#### [Task description]
Word for word, copy the line containing "You are a computer-use agent. The height" and each line after it in the records below, ending with the last line.

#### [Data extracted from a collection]
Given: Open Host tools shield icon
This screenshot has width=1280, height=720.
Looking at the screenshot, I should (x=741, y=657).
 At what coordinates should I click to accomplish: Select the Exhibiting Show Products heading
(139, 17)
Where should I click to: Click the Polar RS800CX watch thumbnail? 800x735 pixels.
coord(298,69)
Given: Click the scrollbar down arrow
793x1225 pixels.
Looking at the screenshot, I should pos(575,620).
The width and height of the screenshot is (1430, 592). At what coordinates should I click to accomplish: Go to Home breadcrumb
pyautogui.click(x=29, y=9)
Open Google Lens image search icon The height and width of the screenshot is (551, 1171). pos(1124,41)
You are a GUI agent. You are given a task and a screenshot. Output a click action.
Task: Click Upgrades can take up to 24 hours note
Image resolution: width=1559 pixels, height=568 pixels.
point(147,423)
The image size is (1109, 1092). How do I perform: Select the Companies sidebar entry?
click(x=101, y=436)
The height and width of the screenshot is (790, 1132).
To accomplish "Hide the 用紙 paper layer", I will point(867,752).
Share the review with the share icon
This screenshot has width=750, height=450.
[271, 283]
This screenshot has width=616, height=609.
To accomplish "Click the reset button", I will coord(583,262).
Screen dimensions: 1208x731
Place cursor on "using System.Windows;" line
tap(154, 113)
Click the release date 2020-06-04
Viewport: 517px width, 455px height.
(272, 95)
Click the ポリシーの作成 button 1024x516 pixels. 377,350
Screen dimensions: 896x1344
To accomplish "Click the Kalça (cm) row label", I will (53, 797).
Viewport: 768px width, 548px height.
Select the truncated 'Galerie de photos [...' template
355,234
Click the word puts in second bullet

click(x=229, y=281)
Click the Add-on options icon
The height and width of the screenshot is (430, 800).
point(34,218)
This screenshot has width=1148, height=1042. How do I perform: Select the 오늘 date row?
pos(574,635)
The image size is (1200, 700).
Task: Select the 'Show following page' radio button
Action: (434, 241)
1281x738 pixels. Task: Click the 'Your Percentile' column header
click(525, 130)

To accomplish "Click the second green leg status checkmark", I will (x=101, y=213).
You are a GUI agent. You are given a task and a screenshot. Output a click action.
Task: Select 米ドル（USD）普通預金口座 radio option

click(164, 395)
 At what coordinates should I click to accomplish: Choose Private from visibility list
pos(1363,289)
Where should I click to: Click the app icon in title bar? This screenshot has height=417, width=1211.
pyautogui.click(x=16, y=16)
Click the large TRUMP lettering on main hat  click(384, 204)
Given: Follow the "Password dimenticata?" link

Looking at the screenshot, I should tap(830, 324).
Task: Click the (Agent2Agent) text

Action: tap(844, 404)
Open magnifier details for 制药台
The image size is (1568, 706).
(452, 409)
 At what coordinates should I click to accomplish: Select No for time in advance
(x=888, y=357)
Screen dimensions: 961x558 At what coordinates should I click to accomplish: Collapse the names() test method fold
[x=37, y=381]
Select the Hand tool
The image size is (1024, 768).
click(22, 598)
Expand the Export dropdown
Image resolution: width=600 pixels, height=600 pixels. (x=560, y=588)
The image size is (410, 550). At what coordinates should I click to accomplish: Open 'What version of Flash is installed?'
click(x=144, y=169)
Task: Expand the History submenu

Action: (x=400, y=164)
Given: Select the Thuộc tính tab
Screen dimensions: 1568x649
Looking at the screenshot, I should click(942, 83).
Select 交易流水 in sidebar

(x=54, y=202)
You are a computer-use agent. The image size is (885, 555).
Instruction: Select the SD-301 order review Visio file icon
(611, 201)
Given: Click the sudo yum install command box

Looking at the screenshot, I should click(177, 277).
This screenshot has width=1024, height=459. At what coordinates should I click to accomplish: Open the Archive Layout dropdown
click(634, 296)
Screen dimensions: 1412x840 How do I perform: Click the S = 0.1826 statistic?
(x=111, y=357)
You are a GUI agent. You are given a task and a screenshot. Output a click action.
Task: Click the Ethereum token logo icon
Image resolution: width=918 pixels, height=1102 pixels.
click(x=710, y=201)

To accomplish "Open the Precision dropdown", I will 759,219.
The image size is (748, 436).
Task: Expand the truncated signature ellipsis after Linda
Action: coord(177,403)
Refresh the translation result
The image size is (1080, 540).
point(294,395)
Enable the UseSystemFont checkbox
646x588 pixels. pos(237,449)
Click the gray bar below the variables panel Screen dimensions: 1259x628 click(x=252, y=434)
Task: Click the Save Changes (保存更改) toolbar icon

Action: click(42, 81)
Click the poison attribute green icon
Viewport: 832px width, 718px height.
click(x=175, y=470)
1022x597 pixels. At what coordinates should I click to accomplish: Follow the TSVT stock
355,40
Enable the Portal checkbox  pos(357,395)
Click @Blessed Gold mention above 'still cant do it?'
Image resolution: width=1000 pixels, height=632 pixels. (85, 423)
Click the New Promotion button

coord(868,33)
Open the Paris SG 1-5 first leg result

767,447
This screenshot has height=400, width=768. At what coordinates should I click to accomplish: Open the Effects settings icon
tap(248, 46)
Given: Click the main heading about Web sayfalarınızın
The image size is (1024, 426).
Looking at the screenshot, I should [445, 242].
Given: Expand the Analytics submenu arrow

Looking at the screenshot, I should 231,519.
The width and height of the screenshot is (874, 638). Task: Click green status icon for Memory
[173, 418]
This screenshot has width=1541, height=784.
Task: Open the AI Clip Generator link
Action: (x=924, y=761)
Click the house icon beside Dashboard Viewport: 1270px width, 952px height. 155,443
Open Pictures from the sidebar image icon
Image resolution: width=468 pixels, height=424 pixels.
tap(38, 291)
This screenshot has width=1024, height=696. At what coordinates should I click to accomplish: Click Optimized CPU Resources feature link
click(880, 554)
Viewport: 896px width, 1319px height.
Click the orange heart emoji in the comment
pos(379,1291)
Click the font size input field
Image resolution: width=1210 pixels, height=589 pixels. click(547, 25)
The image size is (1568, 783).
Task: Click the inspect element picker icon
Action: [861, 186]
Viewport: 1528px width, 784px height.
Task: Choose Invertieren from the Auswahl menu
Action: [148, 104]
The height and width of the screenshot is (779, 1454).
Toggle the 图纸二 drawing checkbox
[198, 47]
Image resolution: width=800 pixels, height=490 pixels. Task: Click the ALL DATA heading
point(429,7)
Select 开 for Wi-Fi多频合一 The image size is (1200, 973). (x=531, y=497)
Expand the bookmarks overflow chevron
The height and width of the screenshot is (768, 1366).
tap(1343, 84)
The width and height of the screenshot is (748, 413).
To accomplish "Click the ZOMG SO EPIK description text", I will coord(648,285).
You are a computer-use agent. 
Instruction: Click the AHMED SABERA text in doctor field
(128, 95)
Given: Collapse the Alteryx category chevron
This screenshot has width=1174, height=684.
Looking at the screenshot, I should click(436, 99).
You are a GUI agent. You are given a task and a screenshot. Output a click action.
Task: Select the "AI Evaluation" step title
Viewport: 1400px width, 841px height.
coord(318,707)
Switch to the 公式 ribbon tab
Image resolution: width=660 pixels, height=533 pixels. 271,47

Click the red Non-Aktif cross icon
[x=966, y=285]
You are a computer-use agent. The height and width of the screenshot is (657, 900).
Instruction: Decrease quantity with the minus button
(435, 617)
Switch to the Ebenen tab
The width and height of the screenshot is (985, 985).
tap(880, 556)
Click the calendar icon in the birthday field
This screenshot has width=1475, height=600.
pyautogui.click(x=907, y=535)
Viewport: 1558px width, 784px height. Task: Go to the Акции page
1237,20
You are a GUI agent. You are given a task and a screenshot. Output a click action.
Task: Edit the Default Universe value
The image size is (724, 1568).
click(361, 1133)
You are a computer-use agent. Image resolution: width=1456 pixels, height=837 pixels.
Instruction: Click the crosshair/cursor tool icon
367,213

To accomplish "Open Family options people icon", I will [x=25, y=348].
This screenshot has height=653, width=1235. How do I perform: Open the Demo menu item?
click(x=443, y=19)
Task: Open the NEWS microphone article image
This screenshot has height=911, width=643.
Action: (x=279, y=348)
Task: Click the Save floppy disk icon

#### [Answer below]
You are a computer-use agent. The height and width of the screenshot is (657, 900).
Instruction: Decrease quantity with the minus button
(435, 617)
Switch to the Ebenen tab
The width and height of the screenshot is (985, 985).
tap(880, 556)
Click the calendar icon in the birthday field
This screenshot has width=1475, height=600.
pyautogui.click(x=907, y=535)
Viewport: 1558px width, 784px height. Task: Go to the Акции page
1237,20
You are a GUI agent. You are given a task and a screenshot. Output a click action.
Task: Edit the Default Universe value
The image size is (724, 1568).
click(361, 1133)
You are a computer-use agent. Image resolution: width=1456 pixels, height=837 pixels.
Instruction: Click the crosshair/cursor tool icon
367,213

To accomplish "Open Family options people icon", I will [x=25, y=348].
This screenshot has height=653, width=1235. How do I perform: Open the Demo menu item?
click(x=443, y=19)
Task: Open the NEWS microphone article image
This screenshot has height=911, width=643.
Action: (x=279, y=348)
Task: Click the Save floppy disk icon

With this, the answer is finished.